[start Reading passage]

BRIEF DESCRIPTION OF THE DRAWINGS

FIGS. 1 is a drawing of a hydraulic pressure exchanging pump.

FIGS. 2 is a drawing of a worn rotor.

FIGS. 3 is a rotor shaft according to some embodiments of the present invention.

FIGS. 4 is an end view of an end cap according to some embodiments of the present invention.

FIG. 5 is a rotor underlying structure according to some embodiments of the present invention.

FIG. 6 is an end cap according to some embodiments of the present invention.

SUMMARY

A composite assembly of a relatively inexpensive ceramic, such as alumina, with a skin, or covering, of a high wear ceramic, such as sapphire, adapted to be used in industrial environments subjected to high levels of corrosion and/or erosion. The design life of the composite assembly may be significantly longer than previously used components. The composite assembly may have its ceramic pieces joined together with aluminum, such that the joint is not vulnerable to corrosive aspects to which the composite assembly may be exposed.

[end Reading passage]

=== Tasks to carry out ===
a) Reproduce the passage of the patent excerpt between "A composite assembly" and "may be exposed.", inclusive.
b) In the patent excerpt, what material may be used to join the ceramic pieces of the composite assembly together?
c) Write the next part of the patent excerpt, picking up after its final sentence.

[start Extracted entries]

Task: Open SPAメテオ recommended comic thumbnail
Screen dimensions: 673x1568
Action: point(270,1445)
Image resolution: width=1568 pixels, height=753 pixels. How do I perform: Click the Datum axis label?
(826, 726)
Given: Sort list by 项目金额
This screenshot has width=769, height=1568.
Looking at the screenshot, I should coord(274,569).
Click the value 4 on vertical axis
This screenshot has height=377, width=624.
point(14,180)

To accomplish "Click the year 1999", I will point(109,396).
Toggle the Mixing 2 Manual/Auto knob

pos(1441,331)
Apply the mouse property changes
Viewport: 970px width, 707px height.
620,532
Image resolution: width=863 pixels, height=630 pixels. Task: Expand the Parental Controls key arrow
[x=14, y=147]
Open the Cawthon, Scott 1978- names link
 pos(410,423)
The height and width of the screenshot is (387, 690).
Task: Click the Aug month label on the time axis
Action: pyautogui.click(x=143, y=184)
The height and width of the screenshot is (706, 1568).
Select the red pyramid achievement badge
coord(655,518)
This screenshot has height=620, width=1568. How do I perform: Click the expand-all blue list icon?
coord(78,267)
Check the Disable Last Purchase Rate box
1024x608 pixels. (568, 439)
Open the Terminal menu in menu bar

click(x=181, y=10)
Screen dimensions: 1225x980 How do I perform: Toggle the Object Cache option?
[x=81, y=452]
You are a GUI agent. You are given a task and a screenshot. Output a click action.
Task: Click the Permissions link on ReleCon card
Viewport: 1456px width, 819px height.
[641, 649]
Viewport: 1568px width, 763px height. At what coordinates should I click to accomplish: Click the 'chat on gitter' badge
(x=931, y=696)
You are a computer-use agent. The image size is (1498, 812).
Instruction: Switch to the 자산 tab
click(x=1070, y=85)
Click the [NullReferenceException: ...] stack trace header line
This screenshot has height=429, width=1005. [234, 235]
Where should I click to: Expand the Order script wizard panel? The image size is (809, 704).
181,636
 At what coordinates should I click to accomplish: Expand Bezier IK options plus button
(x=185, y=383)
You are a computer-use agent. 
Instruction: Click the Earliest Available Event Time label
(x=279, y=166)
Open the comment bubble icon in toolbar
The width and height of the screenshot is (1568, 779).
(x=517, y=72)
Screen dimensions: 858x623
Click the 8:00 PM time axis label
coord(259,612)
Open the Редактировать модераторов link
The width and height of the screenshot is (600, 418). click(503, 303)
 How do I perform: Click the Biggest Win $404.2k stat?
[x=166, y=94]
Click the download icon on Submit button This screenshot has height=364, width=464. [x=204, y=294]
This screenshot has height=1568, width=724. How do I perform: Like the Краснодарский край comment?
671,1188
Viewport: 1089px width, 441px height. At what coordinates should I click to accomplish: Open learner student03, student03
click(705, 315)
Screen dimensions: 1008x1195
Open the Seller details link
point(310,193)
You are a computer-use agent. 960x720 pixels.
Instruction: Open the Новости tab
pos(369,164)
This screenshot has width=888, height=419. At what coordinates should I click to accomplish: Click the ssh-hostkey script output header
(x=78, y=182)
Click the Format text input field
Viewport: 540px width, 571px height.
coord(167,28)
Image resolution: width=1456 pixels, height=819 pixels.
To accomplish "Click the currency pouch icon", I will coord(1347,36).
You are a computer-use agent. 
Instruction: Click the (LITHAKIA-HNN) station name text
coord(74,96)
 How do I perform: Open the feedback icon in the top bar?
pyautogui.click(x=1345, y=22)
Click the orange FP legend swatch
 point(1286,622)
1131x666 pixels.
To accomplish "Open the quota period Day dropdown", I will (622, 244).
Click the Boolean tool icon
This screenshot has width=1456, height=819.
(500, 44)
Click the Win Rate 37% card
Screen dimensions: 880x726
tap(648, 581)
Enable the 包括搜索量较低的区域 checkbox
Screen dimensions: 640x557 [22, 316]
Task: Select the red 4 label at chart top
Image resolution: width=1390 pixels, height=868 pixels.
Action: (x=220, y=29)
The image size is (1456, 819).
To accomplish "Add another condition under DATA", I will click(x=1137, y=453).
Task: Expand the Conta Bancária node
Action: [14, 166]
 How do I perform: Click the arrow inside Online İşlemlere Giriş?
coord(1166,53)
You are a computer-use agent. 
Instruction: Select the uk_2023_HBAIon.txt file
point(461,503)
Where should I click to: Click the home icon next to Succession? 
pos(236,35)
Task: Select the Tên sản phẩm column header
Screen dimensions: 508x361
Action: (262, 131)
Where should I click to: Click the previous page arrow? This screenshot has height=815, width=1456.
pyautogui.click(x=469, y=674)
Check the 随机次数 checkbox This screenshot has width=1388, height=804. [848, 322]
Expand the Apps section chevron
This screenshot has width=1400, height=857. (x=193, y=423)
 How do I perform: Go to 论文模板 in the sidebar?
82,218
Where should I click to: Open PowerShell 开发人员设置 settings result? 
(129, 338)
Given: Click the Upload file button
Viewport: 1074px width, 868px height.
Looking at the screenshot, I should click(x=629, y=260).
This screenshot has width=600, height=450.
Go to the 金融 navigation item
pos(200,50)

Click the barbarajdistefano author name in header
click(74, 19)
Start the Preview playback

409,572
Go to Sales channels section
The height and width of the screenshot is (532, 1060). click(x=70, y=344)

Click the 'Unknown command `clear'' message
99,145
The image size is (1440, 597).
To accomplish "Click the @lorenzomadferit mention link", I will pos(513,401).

[end Extracted entries]

=== Final answers ===
a)
A composite assembly of a relatively inexpensive ceramic, such as alumina, with a skin, or covering, of a high wear ceramic, such as sapphire, adapted to be used in industrial environments subjected to high levels of corrosion and/or erosion. The design life of the composite assembly may be significantly longer than previously used components. The composite assembly may have its ceramic pieces joined together with aluminum, such that the joint is not vulnerable to corrosive aspects to which the composite assembly may be exposed.

b) Aluminum.

c)
DETAILED DESCRIPTION

Well operations in the oil and gas industry may involve hydraulic fracturing (fracking) to increase the release of oil and gas in rock formations. Hydraulic fracturing involves pumping a fluid containing a combination of water, chemicals, and/or proppant into a well at high pressures. The high pressures of the fluid helps release more oil and gas, while the proppant prevents the cracks from closing once the fluid is depressurized. The proppant in the frac fluid may be abrasive and may increase the wear of the hydraulic fracturing equipment.

Hydraulic fracturing systems may include a hydraulic pressure exchanger system which may include rotating components which transfer pressure from a high pressure, less abrasive, fluid to a lower pressure, highly abrasive, fluid. The highly abrasive fluid may include sand, solid particles, and debris. The rotor and end covers of such a device are particularly susceptible to wear. The hydraulic pressure exchanger may be made of tungsten carbide in order to meet the wear demands, but this material is very expensive and also difficult to manufacture. Even with this wear resistant material, the components are subject to erosion and may need repair. An example of such a repair of a tungsten carbide system in seen in US 2016/0039054. The repair in that disclosure includes sawing off entire cross-sections of large components and replacing them.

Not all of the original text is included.